State Charges Members-Only Resort With Multiple Permit Violations
The state is charging an exclusive private resort in southern Vermont with a series of permit violations.
The Vermont attorney general’s office says the resort, known as the Hermitage Inn and Club, failed to apply for Act 250 land use and water quality permits before starting construction projects.
It also alleges the business failed to comply with the conditions of existing permits.
In a lawsuit filed in Windham Superior Court, the state says the Hermitage altered a dam and disturbed a "significant" wetland without approval. The suit also claims the resort began building a wind turbine on the summit of Haystack Mountain without the required land use permit.
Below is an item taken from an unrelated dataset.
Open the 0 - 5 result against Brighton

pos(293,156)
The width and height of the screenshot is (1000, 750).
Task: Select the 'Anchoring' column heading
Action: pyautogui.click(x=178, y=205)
“They had a pattern of doing what we allege is after-the-fact behavior. They would do the work, then submit an application after it was already done,” says Assistant Attorney General Justin Kolber.
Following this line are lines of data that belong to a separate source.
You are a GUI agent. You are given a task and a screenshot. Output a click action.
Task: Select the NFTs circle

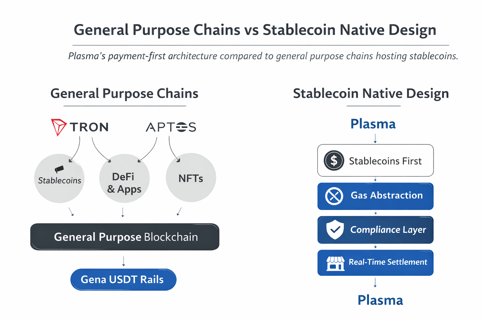pos(191,178)
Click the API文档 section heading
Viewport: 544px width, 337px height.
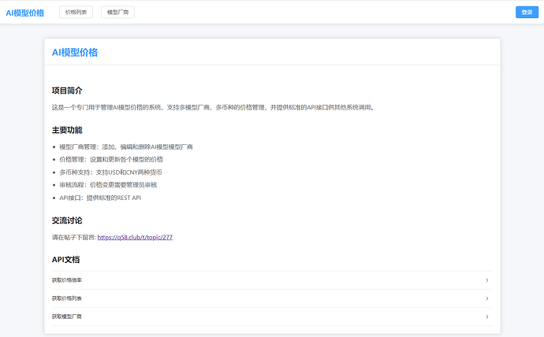point(65,260)
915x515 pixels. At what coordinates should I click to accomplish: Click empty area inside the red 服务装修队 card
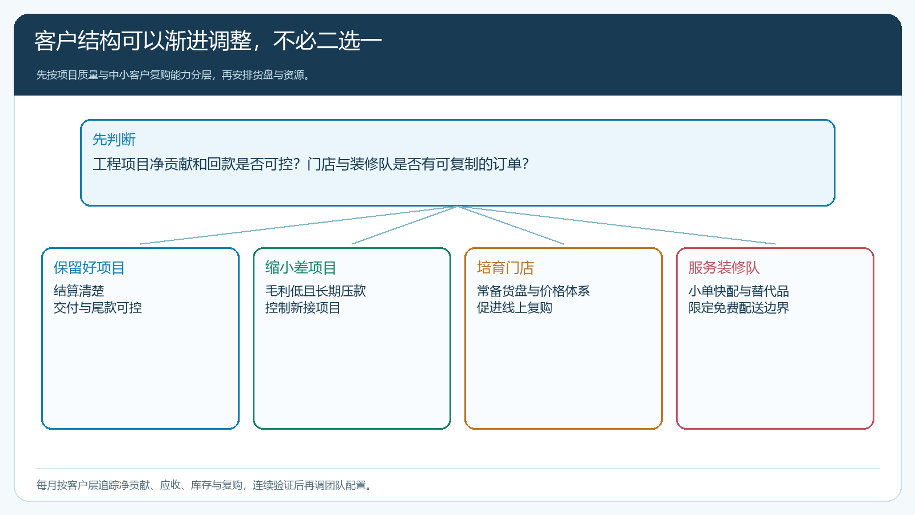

“They had a pattern of doing what we allege is after-the-fact behavior. They would do the work, then submit an application after it was already done.” - Assistant Attorney General Justin Kolber
The resort owns 1,400 acres of land in West Dover and Wilmington, including the Haystack Mountain ski area and golf course .
The membership-only club features year-round recreation. According to the resort’s website, membership fees range from $25,000 to $75,000.
Since purchasing Haystack in 2007, Jim Barnes, the Connecticut-based owner of the property, has acquired additional area real estate, including the former Mt. Snow Airport.
The state is charging the Hermitage with 15 counts of violating land use and water quality regulations between 2011 and 2014. According to the lawsuit, in late 2012 a court ordered the Hermitage to stop any unauthorized work and get the necessary permits, but the state alleges the violations continued.
Kolber says typically such violations are handled by state agencies, but the scope and the duration of the problems warranted the Attorney General’s involvement. “The agencies repeatedly informed the Hermitage Inn of what was allowed, what wasn’t allowed and what permits were needed and those communications went ignored for a period of time,” he says.
“The agencies repeatedly informed the Hermitage Inn of what was allowed, what wasn’t allowed and what permits were needed and those communications went ignored for a period of time."
The complaint says, ultimately, the Hermitage Inn took the necessary remediation steps and addressed concerns raised during 2012 construction.
However, the state contends the company then undertook new unauthorized work, including converting a snow making pond into a recreational area, clearing land, constructing a parking lot and erecting a building.
The state is seeking civil penalties for the alleged violations and wants the resort to hire staff to improve compliance with permit regulations in the future.
A lawyer for the resort did not respond to requests to comment on the allegations.